WHAT THE TASK ASKS -> Once the line with "Jump to the Integrations step label" is found, return it along with every line after it, exactly, through the end of the material.

==== MATERIAL FOR THIS TASK

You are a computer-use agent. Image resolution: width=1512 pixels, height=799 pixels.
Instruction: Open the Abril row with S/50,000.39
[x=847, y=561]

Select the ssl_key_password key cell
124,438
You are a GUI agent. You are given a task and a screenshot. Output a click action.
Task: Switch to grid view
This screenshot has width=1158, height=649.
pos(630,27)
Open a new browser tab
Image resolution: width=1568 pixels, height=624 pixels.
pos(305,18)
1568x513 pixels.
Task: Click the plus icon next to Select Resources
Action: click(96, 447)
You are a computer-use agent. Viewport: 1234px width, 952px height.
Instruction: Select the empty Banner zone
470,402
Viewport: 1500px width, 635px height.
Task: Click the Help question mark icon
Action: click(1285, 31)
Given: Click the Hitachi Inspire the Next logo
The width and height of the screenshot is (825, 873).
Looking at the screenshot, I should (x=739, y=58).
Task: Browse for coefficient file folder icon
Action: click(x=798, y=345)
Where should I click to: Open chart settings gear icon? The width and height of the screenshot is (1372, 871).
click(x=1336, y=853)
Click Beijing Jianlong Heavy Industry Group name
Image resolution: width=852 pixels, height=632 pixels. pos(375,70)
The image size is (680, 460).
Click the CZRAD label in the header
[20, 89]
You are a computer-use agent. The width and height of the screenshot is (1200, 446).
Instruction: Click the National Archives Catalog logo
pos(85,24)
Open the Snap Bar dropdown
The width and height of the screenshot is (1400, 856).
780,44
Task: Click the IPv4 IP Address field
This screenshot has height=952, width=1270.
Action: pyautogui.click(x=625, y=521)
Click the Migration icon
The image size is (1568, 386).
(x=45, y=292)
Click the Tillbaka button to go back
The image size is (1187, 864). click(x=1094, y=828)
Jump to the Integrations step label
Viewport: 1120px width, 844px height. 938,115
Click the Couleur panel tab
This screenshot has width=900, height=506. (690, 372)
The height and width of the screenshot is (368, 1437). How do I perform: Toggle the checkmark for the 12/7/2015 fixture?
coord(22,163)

========

ANSWER BOX ->
Jump to the Integrations step label
Viewport: 1120px width, 844px height. 938,115
Click the Couleur panel tab
This screenshot has width=900, height=506. (690, 372)
The height and width of the screenshot is (368, 1437). How do I perform: Toggle the checkmark for the 12/7/2015 fixture?
coord(22,163)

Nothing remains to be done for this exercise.